Crop Yield Prediction as an Early Warning Tool for Drought and Food Security Disasters
Timely and reliable crop yield prediction is a critical component of early warning systems for drought and food security disasters, particularly in climate-vulnerable regions such as Afghanistan. The country is highly exposed to extreme weather events, and winter wheat plays a central role in national food security. Accurately capturing the influence of irrigation on crop productivity is therefore essential for anticipatory food security planning.
In this study, we evaluate Earth Observation (EO) based yield prediction models for winter wheat in Afghanistan by distinguishing between irrigation-sensitive and irrigation-insensitive predictors. EO datasets were grouped accordingly, and an irrigated area mask was applied to isolate signals from irrigated croplands. To enhance model robustness and reduce noise from inter annual variability, a first-difference approach was applied to both yield and predictor time series.
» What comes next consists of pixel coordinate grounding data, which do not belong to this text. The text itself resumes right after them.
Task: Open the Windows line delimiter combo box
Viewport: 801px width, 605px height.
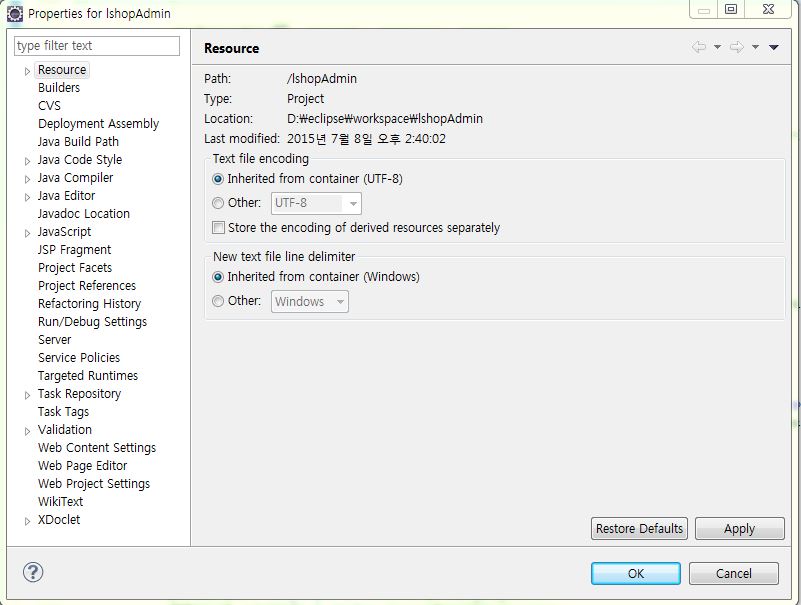Action: pyautogui.click(x=310, y=301)
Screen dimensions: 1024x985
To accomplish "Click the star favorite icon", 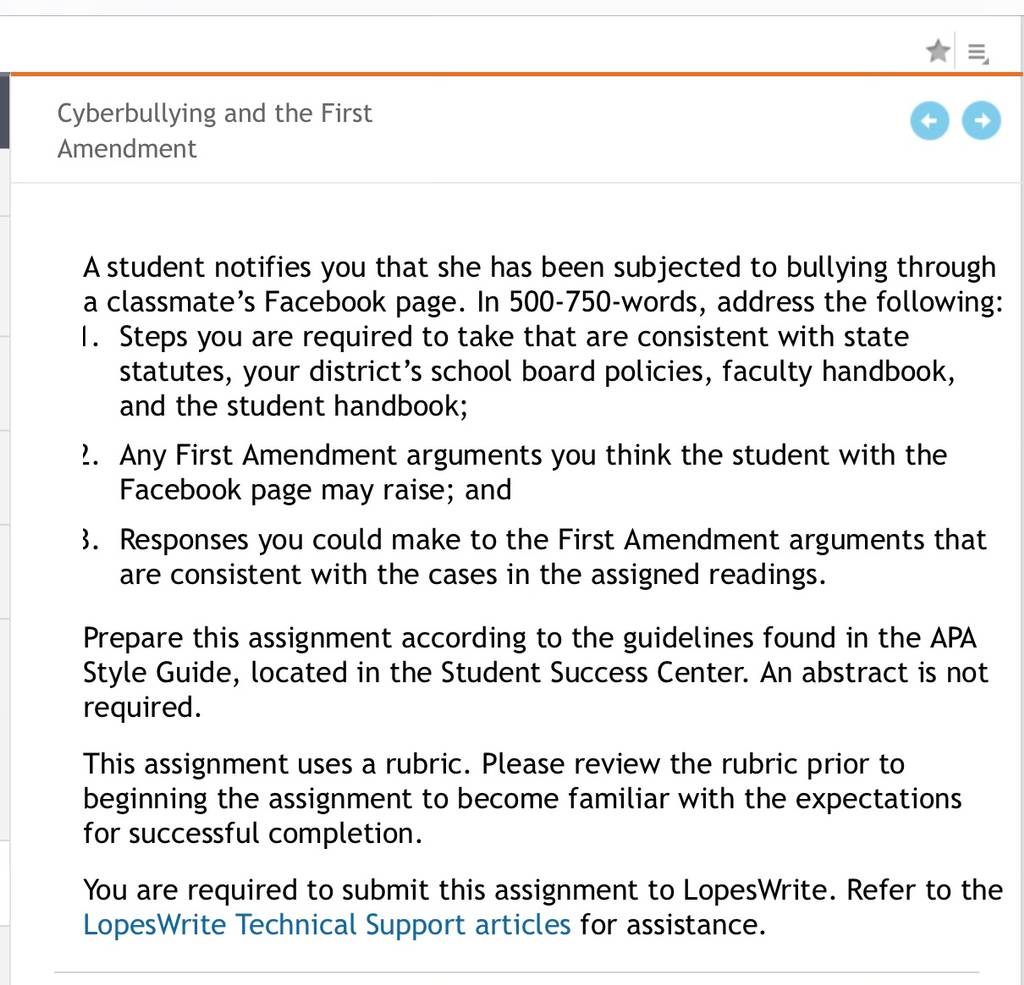I will 938,51.
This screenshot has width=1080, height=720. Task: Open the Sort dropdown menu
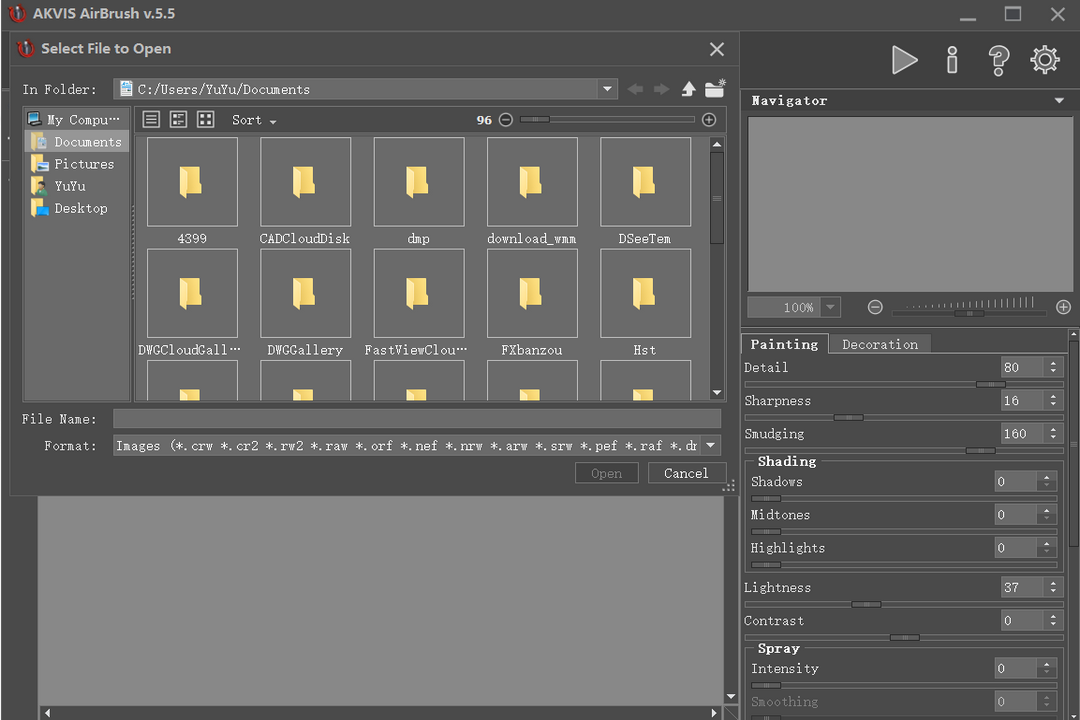click(254, 120)
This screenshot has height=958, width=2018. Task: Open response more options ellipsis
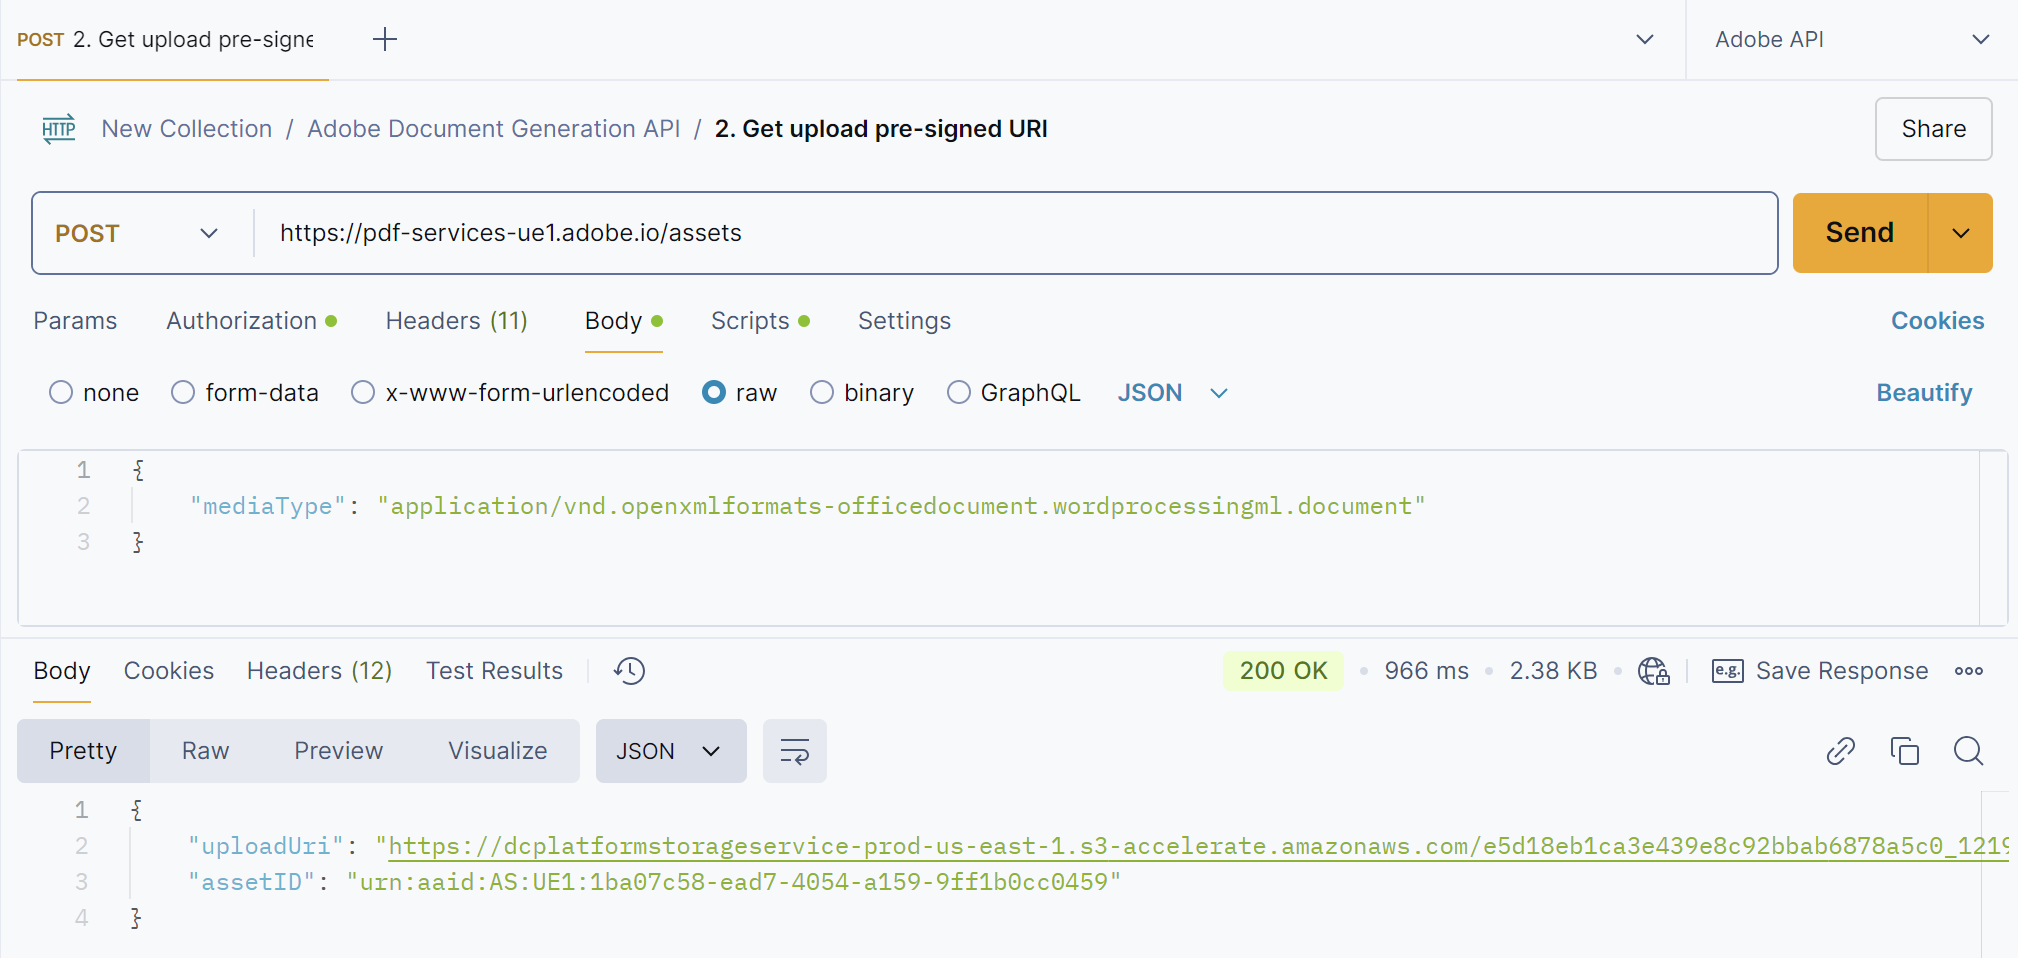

The irrigation-sensitive model incorporates vegetation indices and biophysical parameters (NDVI, LAI, and FAPAR) along with surface and root-zone soil moisture from GLEAM (Global Land Evaporation Amsterdam Model), while the irrigation-insensitive model relies on precipitation, reference evapotranspiration, aridity index, and soil moisture from FLDAS ( FEWS NET Land Data Assimilation System).
Winter wheat yields were predicted from January through May, revealing that forecasts generated in February and March, approximately four months before harvest, were the most accurate. The combined vegetation-and-precipitation model achieved the lowest prediction error (RMSE ≈ 0.30 mt/ha), outperforming models that relied solely on irrigation-sensitive or irrigation-insensitive predictors. Results demonstrate the potential of EO-driven yield forecasting as an effective early warning tool for drought and food security monitoring. By providing reliable seasonal yield estimates well ahead of harvest, such models can support proactive decision-making and targeted interventions in regions where irrigation plays a critical role in buffering climatic shocks.